Any images in the records should be skipped; transcribe the rest exactly.

··· Stored data ···

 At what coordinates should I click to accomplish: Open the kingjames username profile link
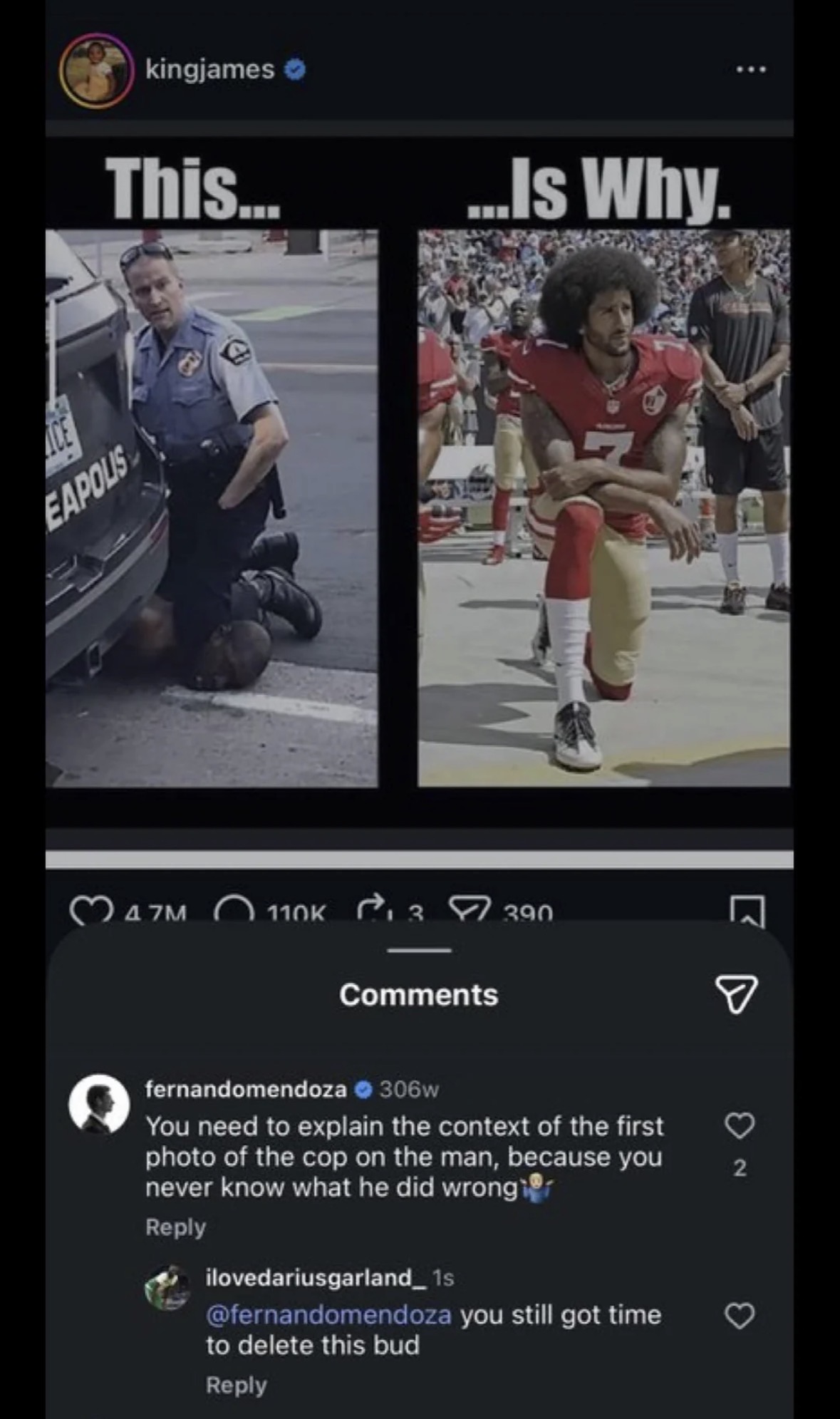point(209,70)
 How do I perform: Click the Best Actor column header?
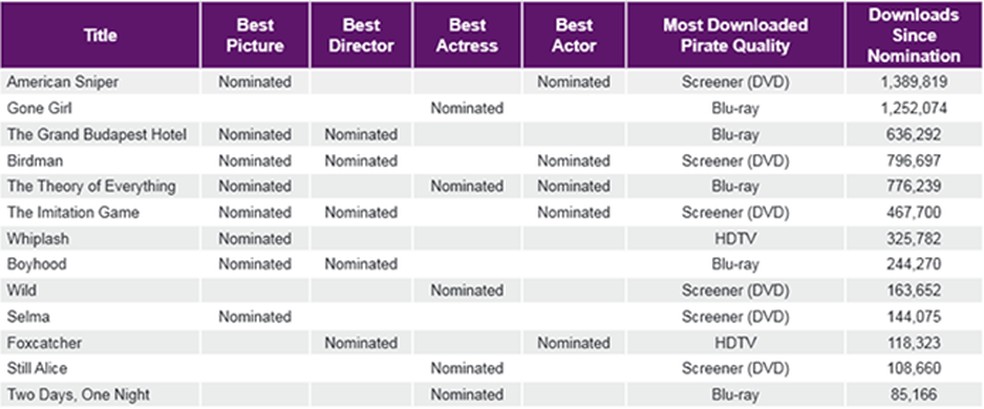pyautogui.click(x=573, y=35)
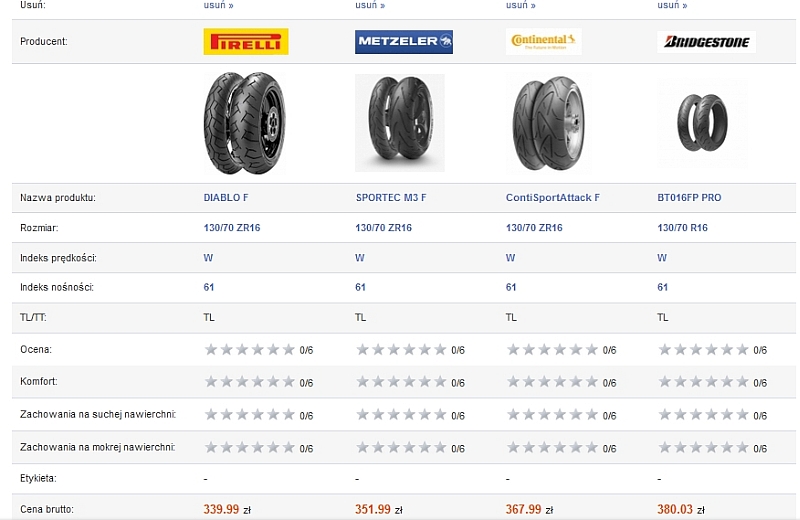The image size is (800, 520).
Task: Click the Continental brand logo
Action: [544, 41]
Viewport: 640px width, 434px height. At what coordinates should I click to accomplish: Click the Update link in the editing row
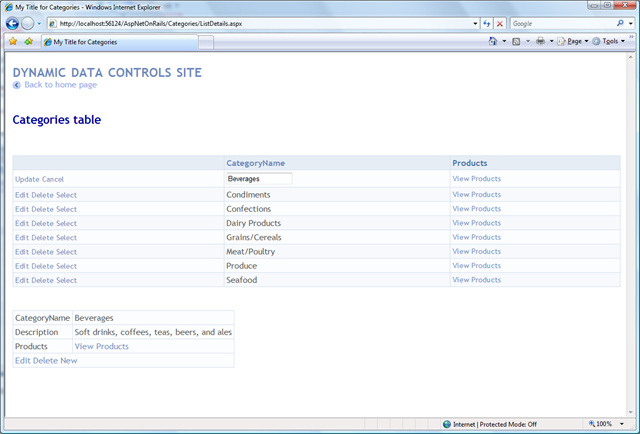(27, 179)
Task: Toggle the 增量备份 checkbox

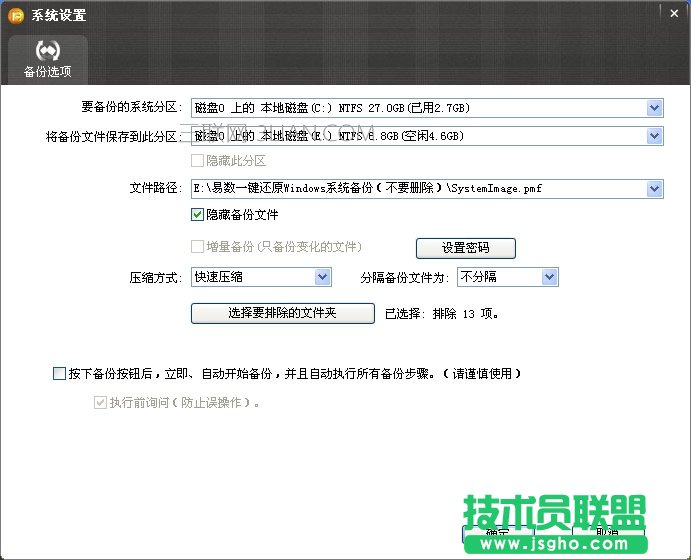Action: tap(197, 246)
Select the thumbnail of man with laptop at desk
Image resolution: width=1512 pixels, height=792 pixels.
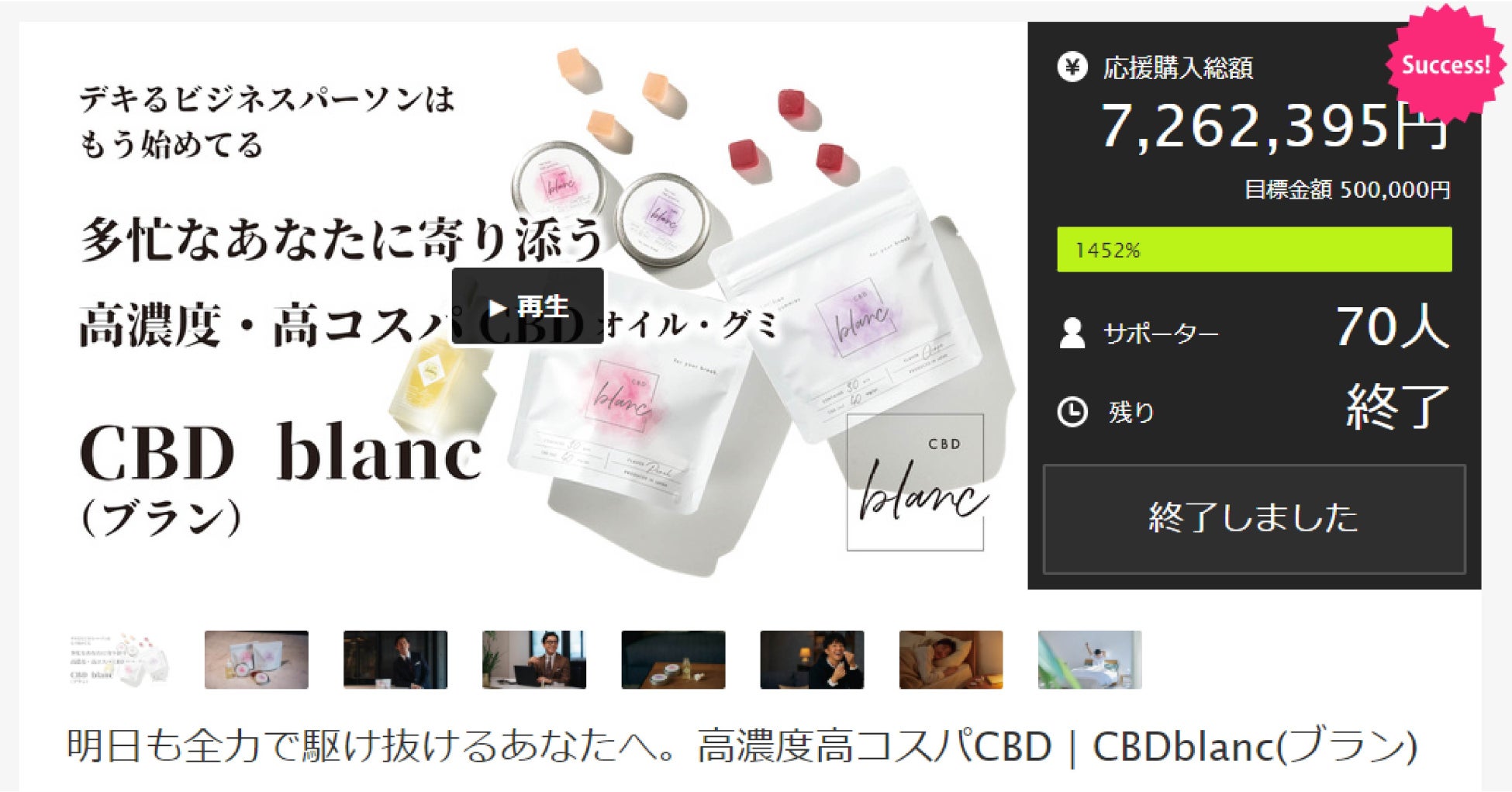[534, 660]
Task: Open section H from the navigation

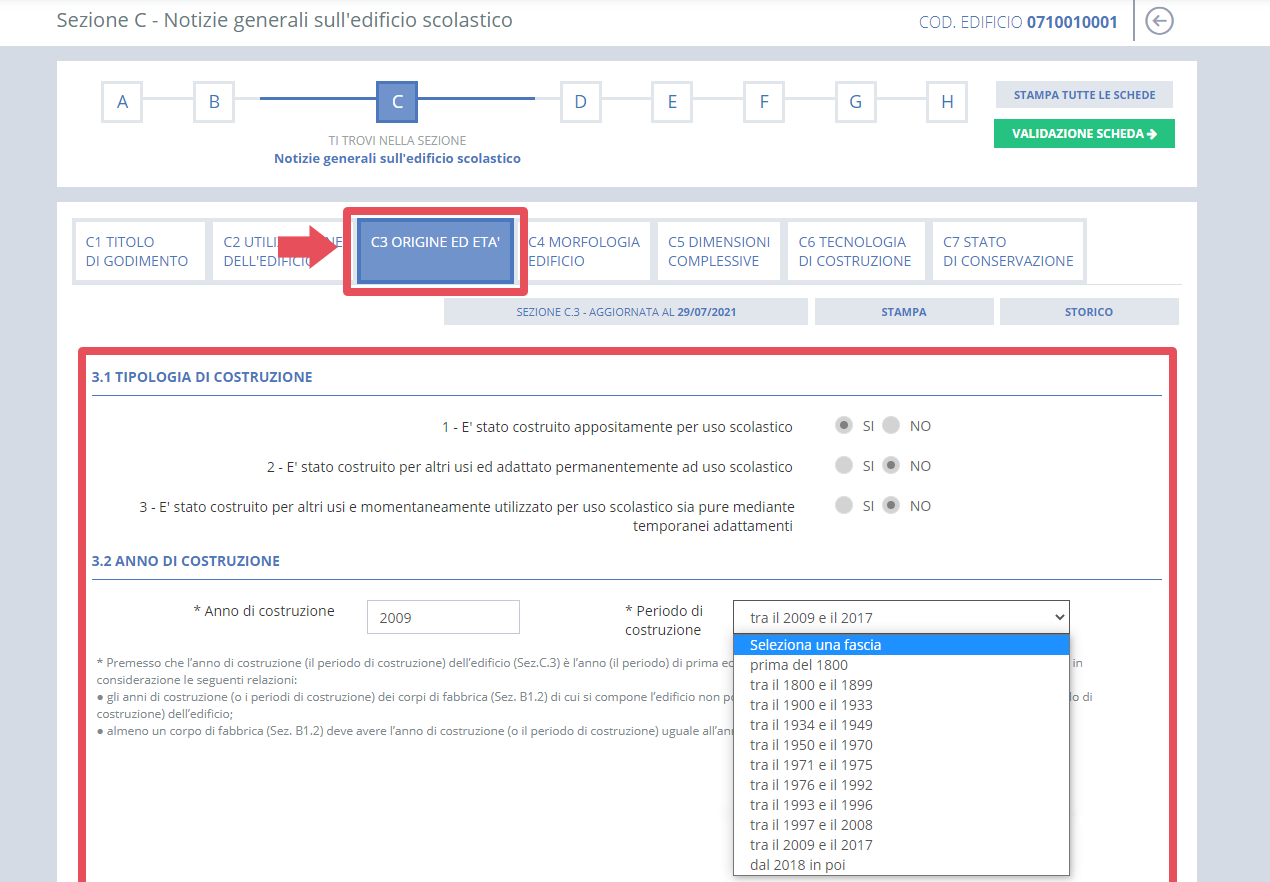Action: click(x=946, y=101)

···

* **Reply to the task**
 At what coordinates should I click to accomplish: Open the kingjames username profile link
point(209,70)
 How do I perform: Click the Best Actor column header?
pyautogui.click(x=573, y=35)
The image size is (800, 520).
Task: Click the Continental brand logo
Action: [544, 41]
Viewport: 640px width, 434px height. At what coordinates should I click to accomplish: Click the Update link in the editing row
(27, 179)
Task: Toggle the 增量备份 checkbox

Action: tap(197, 246)
Select the thumbnail of man with laptop at desk
Image resolution: width=1512 pixels, height=792 pixels.
[534, 660]
Task: Open section H from the navigation

Action: click(x=946, y=101)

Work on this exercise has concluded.